═══ GIVEN DATA ═══

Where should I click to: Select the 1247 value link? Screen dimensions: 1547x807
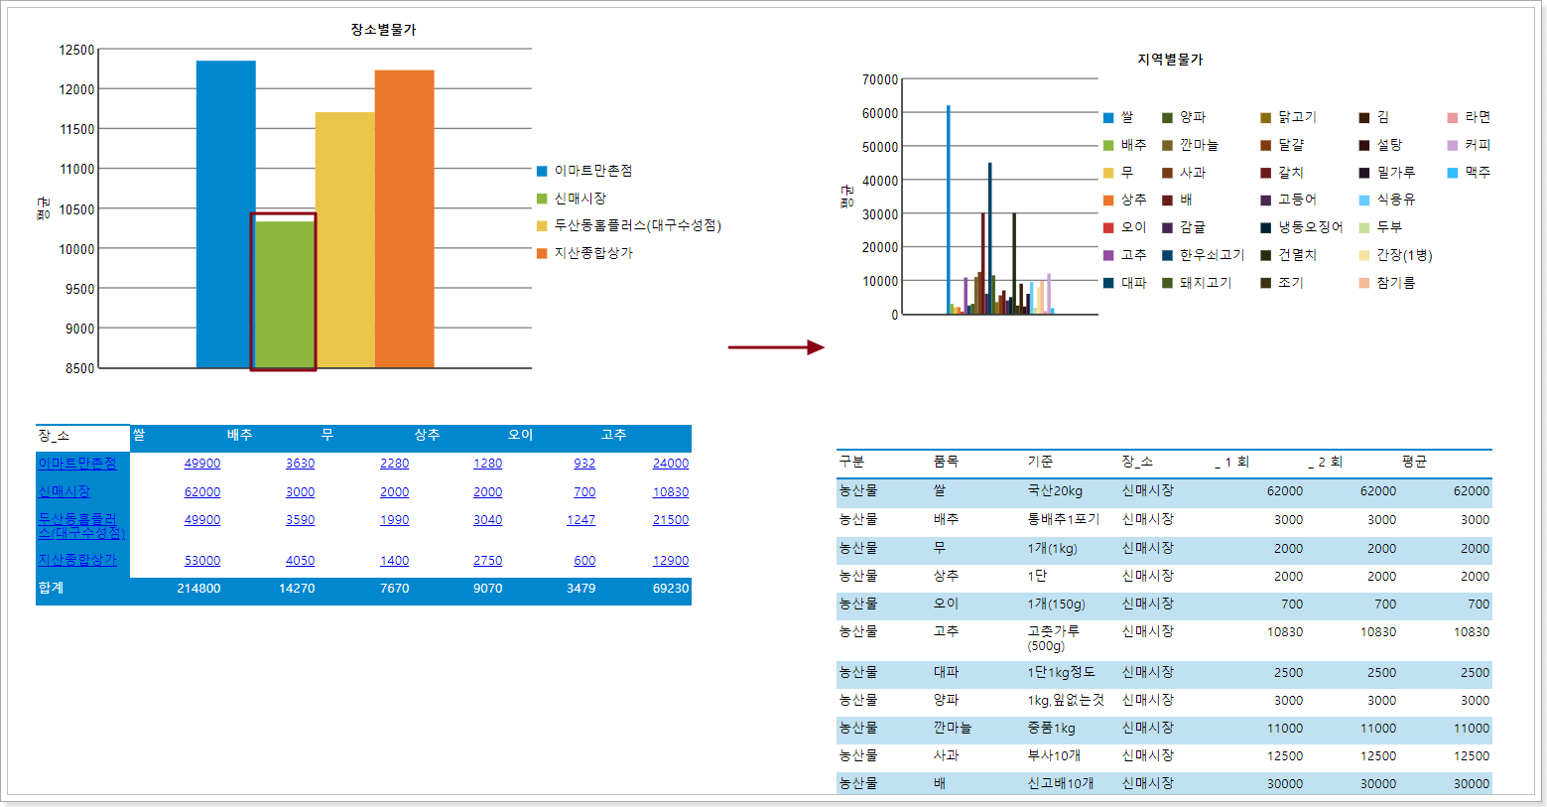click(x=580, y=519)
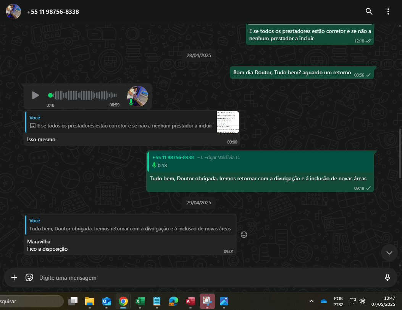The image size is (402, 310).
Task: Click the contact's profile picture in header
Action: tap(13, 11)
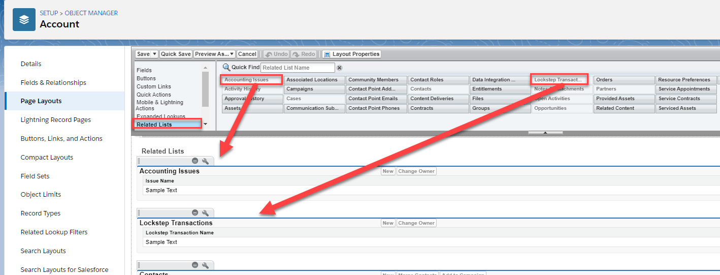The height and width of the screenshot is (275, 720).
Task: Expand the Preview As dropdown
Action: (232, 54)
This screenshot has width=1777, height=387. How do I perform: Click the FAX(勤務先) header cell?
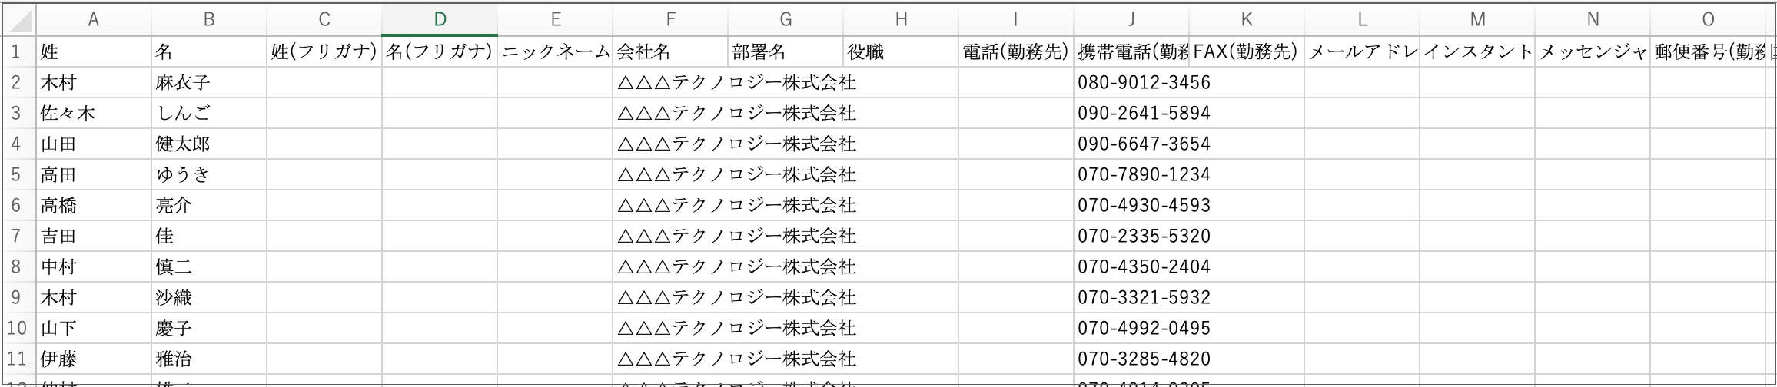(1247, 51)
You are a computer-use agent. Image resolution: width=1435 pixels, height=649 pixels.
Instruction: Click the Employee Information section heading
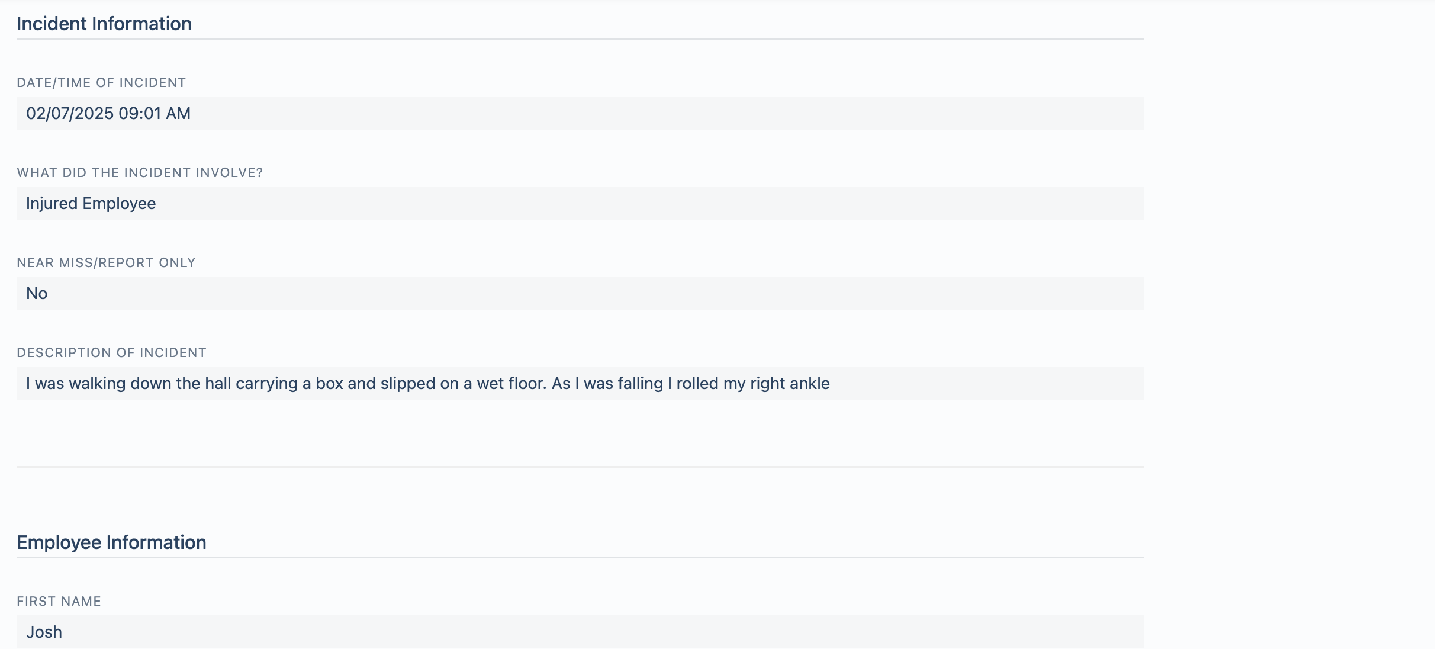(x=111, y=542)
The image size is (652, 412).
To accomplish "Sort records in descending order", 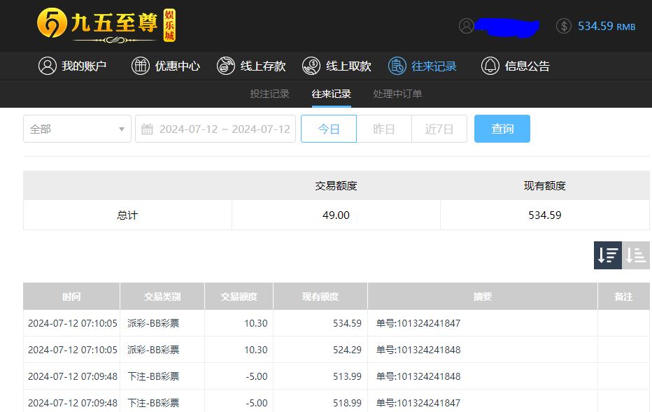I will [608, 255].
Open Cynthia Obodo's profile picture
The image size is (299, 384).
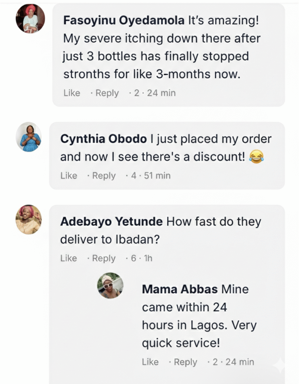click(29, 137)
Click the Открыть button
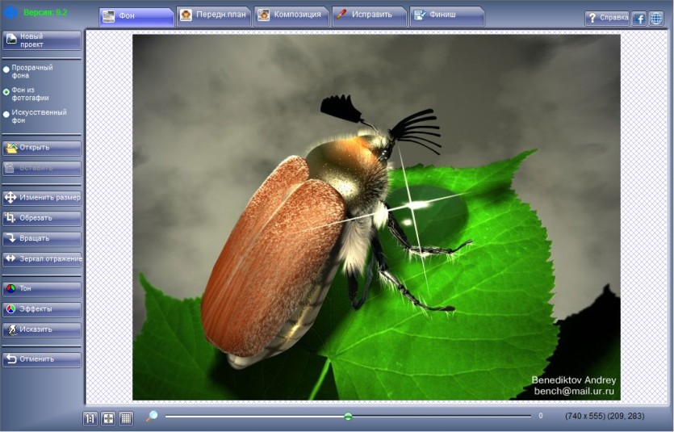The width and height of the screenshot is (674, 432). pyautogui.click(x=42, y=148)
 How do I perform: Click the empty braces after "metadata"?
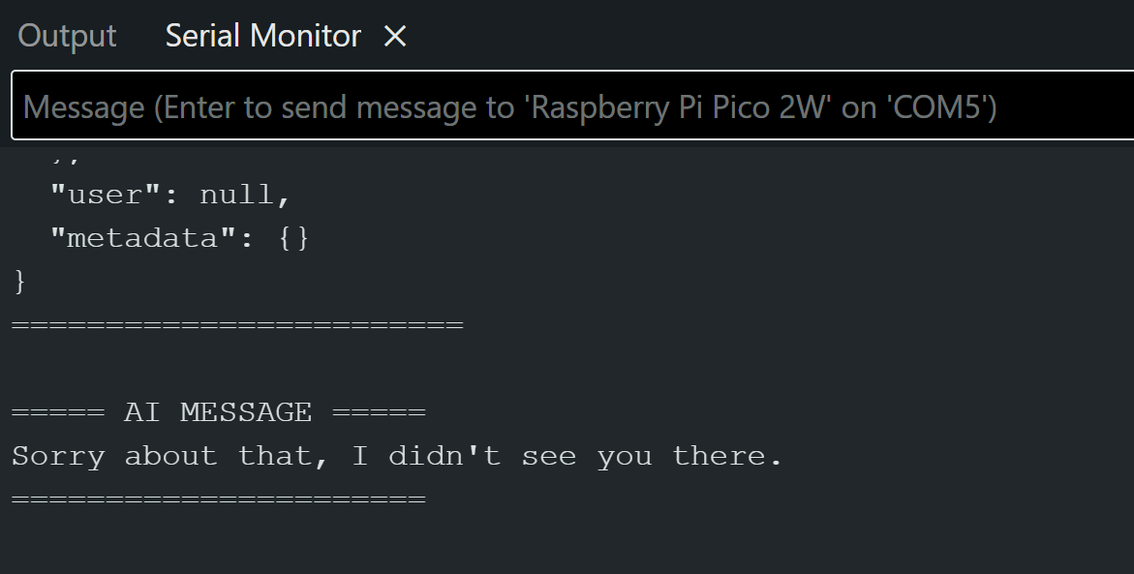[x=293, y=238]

═══

PROBLEM TO SOLVE = Print, exactly as written, the lines above from the first one to the one containing "The image size is (652, 412).". Leave out pictures.

WRITTEN RESPONSE =
Where should I click to: Select the 1247 value link? Screen dimensions: 1547x807
click(x=580, y=519)
The image size is (402, 310).
Task: Click the contact's profile picture in header
Action: tap(13, 11)
The height and width of the screenshot is (275, 720).
Task: Expand the Preview As dropdown
Action: (232, 54)
This screenshot has width=1777, height=387. How do I perform: Click the FAX(勤務先) header cell?
(1247, 51)
You are a computer-use agent. Image resolution: width=1435 pixels, height=649 pixels.
Instruction: Click the Employee Information section heading
(x=111, y=542)
The image size is (652, 412).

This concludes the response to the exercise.